周りもそれを当たり前のように受け入れていたし、私と母はその輪の調和を乱すととんでもない事になるのは目に見えていたので、文句も言わず合わせていた。

そして、入学試験が始まる。
彼女は、第一志望は女子学院でその他10数校受けたがことごとく落ちた。
どこにも受からなかった。
もちろん大騒ぎになった。
泣いて騒いだってどこかに受かるわけではない。実力の問題だ。
けれど、泣いて騒いで暴れる。
そして、家庭教師に絶対良くなる学校ですよと勧められた新規開校の学校の二次募集の試験を受け、ようやく合格した。

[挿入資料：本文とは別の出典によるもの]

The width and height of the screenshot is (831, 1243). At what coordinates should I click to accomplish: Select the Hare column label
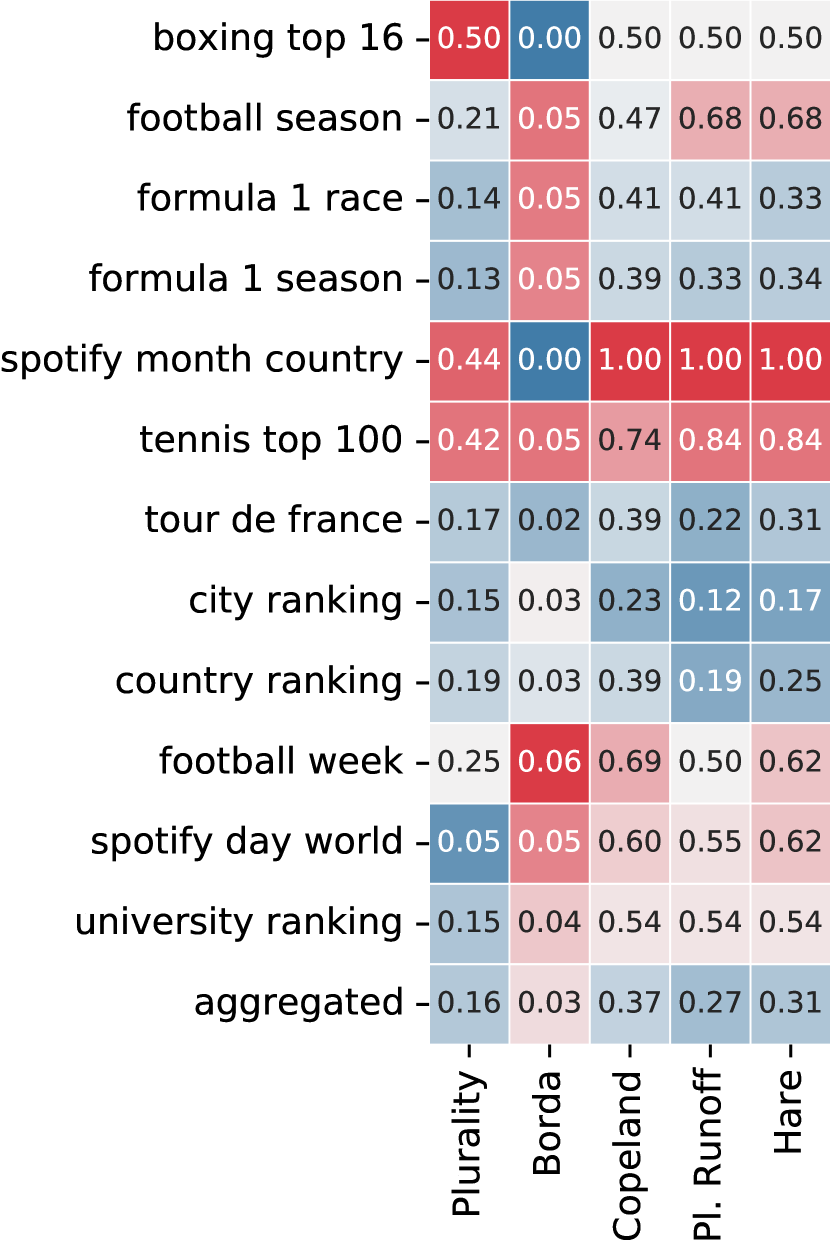[x=788, y=1112]
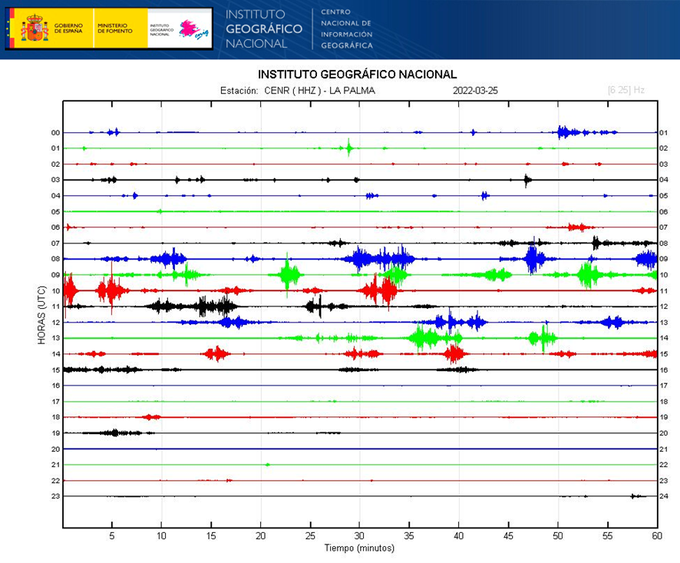Click the 12 hour label on left axis

coord(56,322)
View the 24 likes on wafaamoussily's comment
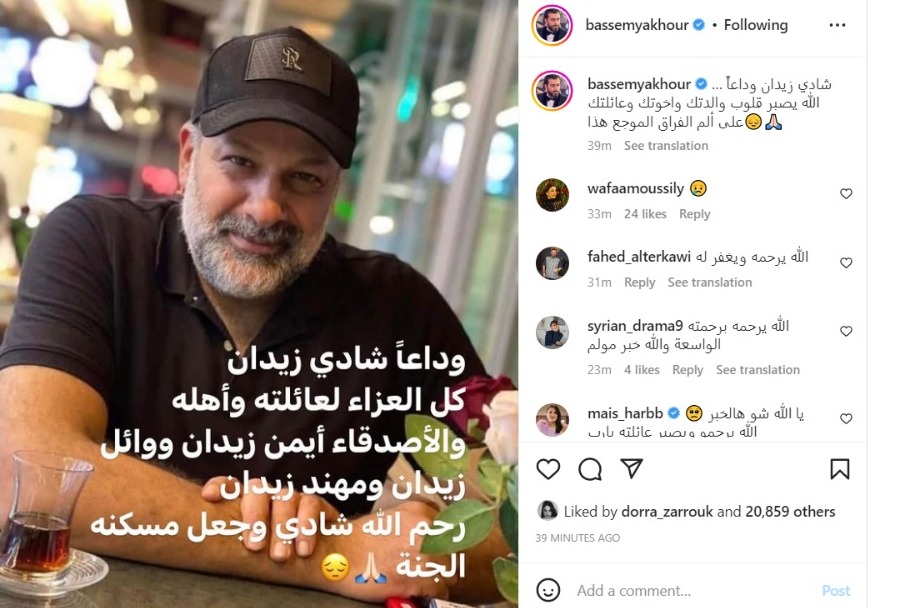The height and width of the screenshot is (608, 905). (645, 214)
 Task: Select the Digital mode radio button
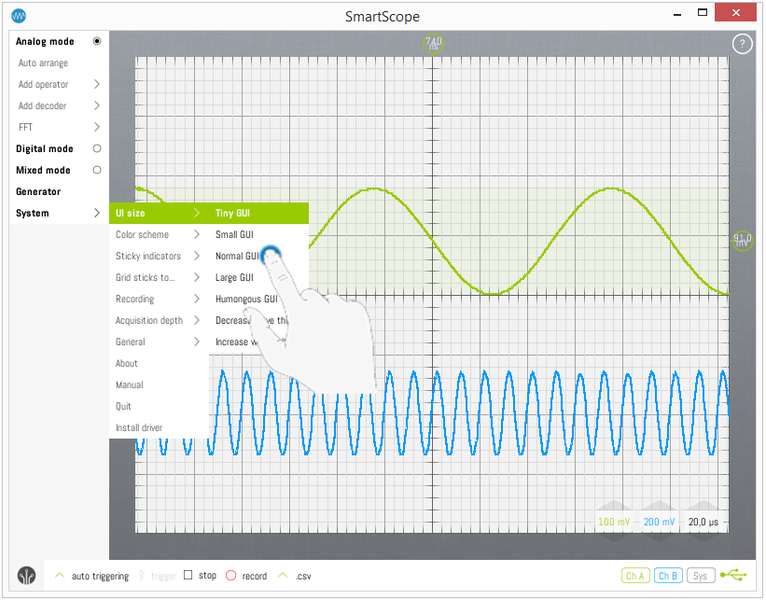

合格したんだからめでたいのに、家の中は相変わらず泣くわ暴れるわの大騒ぎ。
ある日、私は、祖母と伯母と叔父に呼び出される。
三人に囲まれ正座させられ、こう言われた。

「従妹が新しい学校に受かったことをどう思うか。」
「良かったと思いますけど。」
「お前は東邦で、従妹が××校で、お前は恥ずかしくないのか。」
「・・・? ××は別に恥ずかしい学校ではないと思いますけど。」
「違う!お前だけ良い学校に受かって、従妹は惨めな思いをしていることに対して恥ずかしくないのかと言ってるんだ」
「言っている意味がよく分からないんですけど・・・。」

「お前だけが良い学校に入って何様のつもりだって言ってんだよ!」

そして、3人から代わる代わる罵られた。
言葉が出なかった。
むちゃくちゃだ。そんなの。と思いながらも、黙って我慢してその場を凌いだ。

きっとこの「何様のつもりだ」を私は一生忘れないと思う。
つらい思い出というよりは、何だかバカバカしくて笑ってしまう思い出として。